Source material:
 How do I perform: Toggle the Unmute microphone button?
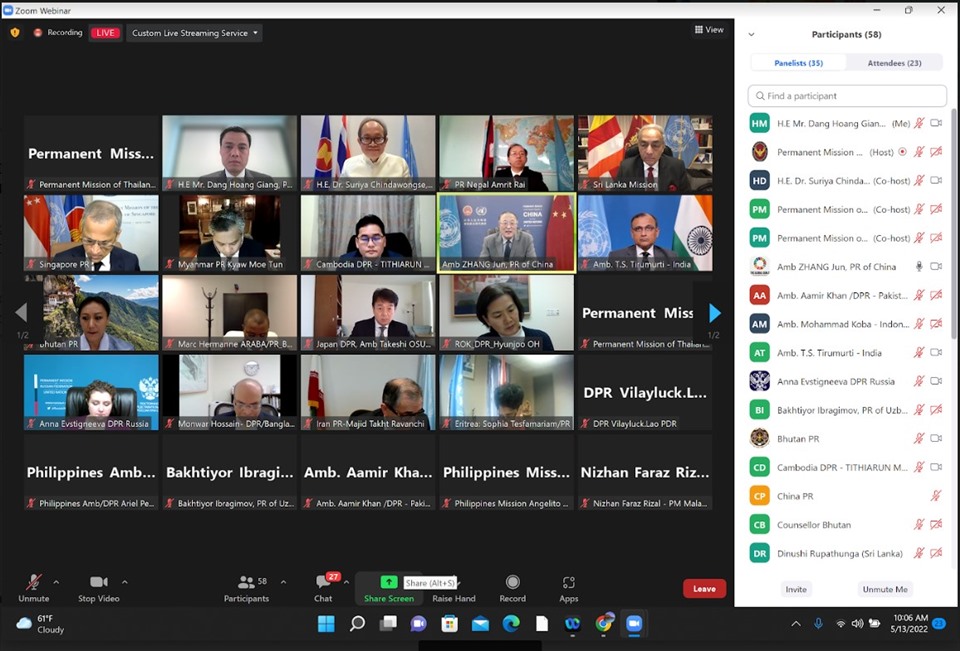[x=33, y=583]
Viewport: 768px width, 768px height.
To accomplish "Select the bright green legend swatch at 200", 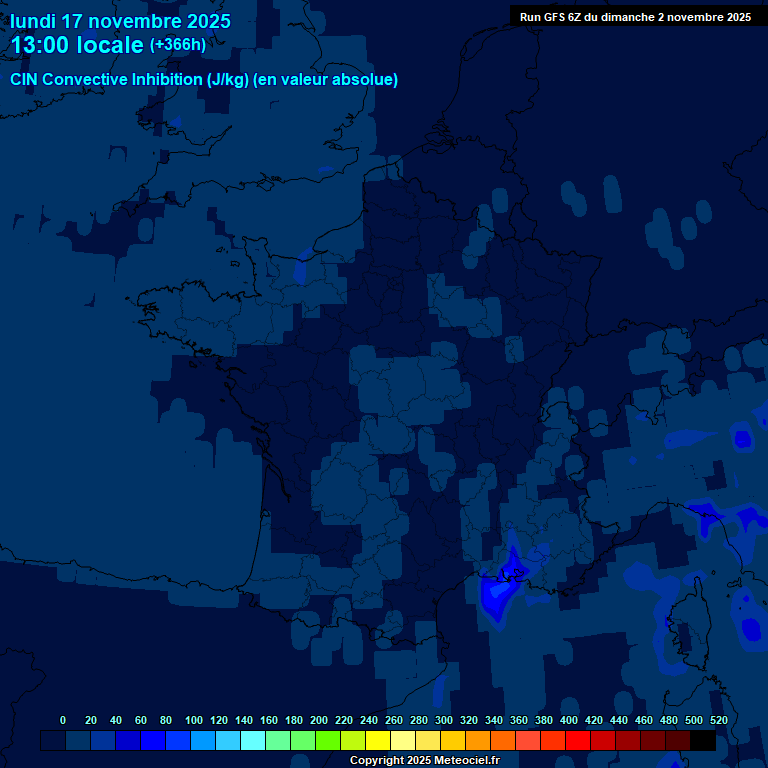I will pyautogui.click(x=328, y=740).
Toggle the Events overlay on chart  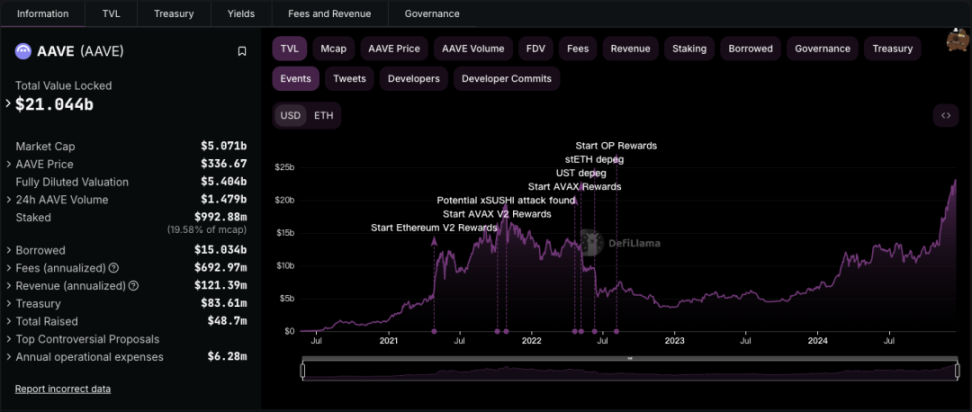coord(295,78)
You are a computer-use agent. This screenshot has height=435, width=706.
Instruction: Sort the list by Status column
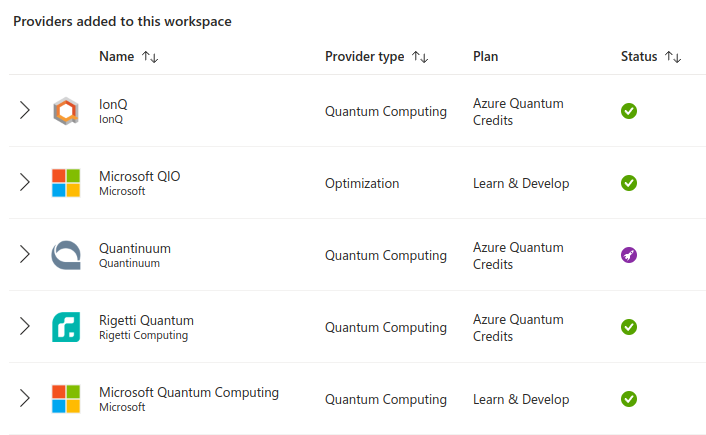[x=673, y=57]
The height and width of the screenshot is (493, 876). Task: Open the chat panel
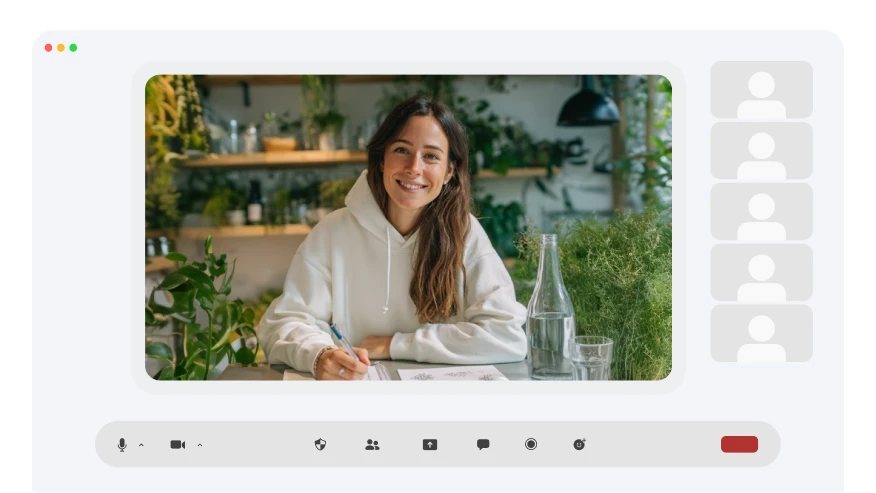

Work required: Can you print every line of the entries verbatim, from the line containing "You are a computer-use" through the end of the entries, leaving out the pictures?

Result:
You are a computer-use agent. This screenshot has height=435, width=706.
Instruction: Sort the list by Status column
[x=673, y=57]
The height and width of the screenshot is (493, 876). Task: Open the chat panel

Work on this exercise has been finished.